Hezbollah, under Iranian guid­ance, has constructed a network of bunkers and firing positions in the northern Golan in an apparent effort to open a new front against Israel, say sources close to the Leb­anese group.

In January 2015, Israeli missile-firing drones killed five Hezbollah soldiers, including the son of the group’s former military chief, and General Mohammed Allahdadi of Iran’s Islamic Revolutionary Guards Corps near Khan Arnabeh in the Syrian government-held part of the Golan.

It was a clear warning by Israel to Iran and Hezbollah to keep their distance. Sources close to Hezbol­lah said Allahdadi had been tour­ing the new underground military facilities when he was killed.

Israel has said that opening a new front in the Golan against it constitutes a “red line” requiring action if breached.

For now, it is unlikely that Hez­bollah intends to mount any mili­tary action against Israel from the Golan while Assad’s allies are heavily engaged in battle in north­ern Syria. But with the United Na­tions scheduled to send an addi­tional platoon of peacekeepers to the Golan next April, the fragile military balance risks being upset in a volatile slice of Middle East real estate that links Syria’s war to Hezbollah’s long struggle against Israel.

Syrian troops took over Camp Faouar in September 2014 after the UN forces withdrew. The Syrians destroyed the camp and laced the area with landmines to block rebel groups from operating in the area.

The UNDOF was established in 1974 to oversee the ceasefire agree­ment that ended the Arab-Israeli war of the previous year. The Unit­ed Nations patrols and monitors a narrow corridor of territory sepa­rating the opposing forces.

In August 2014, 45 Fijian observ­ers were abducted, then released, by the jihadist group al-Nusra Front, now known as Jabhat Fateh al-Sham. Another UN group of 72 Filipinos was besieged by militants but escaped.

Amid the collapsing security situation, the United Nations in September 2014 ordered a UNDOF withdrawal from the Bravo Line — the eastern perimeter of the area of separation. The western side re­mained manned.

Today, in the southern sector, rebel groups are consumed by fac­tional fighting.
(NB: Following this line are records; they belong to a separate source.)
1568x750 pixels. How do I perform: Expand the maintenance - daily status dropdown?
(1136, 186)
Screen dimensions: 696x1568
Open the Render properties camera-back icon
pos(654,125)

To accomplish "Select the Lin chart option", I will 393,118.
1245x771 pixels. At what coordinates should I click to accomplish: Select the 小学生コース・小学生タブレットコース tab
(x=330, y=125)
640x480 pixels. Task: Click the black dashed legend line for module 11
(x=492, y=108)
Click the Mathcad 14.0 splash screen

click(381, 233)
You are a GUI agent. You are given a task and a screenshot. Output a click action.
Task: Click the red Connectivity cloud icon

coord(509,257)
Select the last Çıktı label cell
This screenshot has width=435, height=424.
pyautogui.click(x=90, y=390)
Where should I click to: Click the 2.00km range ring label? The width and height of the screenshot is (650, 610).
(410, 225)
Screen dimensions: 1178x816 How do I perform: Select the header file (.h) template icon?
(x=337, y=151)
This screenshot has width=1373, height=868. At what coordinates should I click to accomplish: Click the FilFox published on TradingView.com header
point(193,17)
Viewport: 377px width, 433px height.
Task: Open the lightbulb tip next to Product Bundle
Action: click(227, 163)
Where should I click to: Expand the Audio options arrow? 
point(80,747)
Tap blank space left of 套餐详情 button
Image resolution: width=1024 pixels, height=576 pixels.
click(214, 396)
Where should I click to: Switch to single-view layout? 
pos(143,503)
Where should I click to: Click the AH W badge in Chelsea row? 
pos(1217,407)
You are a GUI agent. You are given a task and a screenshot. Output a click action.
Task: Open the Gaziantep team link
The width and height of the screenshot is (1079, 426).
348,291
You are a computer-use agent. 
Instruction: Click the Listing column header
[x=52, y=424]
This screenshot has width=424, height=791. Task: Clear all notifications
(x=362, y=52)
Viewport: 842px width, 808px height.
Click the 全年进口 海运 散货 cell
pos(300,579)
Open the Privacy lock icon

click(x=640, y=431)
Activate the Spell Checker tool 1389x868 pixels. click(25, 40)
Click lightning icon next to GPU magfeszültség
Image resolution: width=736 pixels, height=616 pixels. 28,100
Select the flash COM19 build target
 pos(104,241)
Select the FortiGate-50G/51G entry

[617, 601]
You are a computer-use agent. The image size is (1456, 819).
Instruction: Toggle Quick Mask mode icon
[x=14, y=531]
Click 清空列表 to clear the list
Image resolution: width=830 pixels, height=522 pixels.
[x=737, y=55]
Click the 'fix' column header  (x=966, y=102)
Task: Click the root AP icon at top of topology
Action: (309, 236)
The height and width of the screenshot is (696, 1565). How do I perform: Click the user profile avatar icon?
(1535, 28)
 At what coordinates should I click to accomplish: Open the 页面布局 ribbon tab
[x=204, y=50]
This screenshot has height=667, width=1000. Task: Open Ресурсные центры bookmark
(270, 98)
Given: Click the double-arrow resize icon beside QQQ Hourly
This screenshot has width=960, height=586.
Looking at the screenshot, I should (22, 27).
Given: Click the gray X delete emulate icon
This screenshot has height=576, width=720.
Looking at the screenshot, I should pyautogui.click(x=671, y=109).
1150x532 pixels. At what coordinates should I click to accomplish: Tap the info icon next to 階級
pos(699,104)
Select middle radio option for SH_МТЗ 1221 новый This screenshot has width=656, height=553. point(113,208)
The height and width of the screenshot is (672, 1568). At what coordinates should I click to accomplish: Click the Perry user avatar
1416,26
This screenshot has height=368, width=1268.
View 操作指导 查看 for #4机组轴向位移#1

This has prevent­ed sizeable rebel reinforcements from moving north to assist in a stand-off with government forces between the loyalist-held Khan Arnabeh salient and the rebel-held Beit Jinn area at the foot of Mount Hermon, the highest peak in the region.

The Khan Arnabeh salient allows the Syrian Army to dominate al­most all the territory west to the Al­pha Line, beyond which the Israeli Army is deployed, hampering the rebels’ ability to reach their forces in the proximity of Camp Faouar.

These days, most of the fighting in the northern Golan is limited to daily exchanges of fire and there seems to be little appetite to en­gage in any major confrontation.

“There’s a finely balanced equa­tion in play,” a UN military source said. For the Syrian regime, “the area’s at the bottom of the strate­gic food chain and the priority is to maintain the situation with the absolute minimum of force”, the source said.

However, reintroducing UNDOF into the northern Golan could up­set that balance. The peacekeepers will replace Syrian troops currently deployed in the UN posts, taking advantage of their lofty views over the terrain, freeing Syrian soldiers for new offensives against rebels in the northern Golan.

Rebel forces may have baulked at trying to capture the hilltop UN posts when they were defended by Syrian troops but may feel they have a better chance against the in­coming peacekeepers.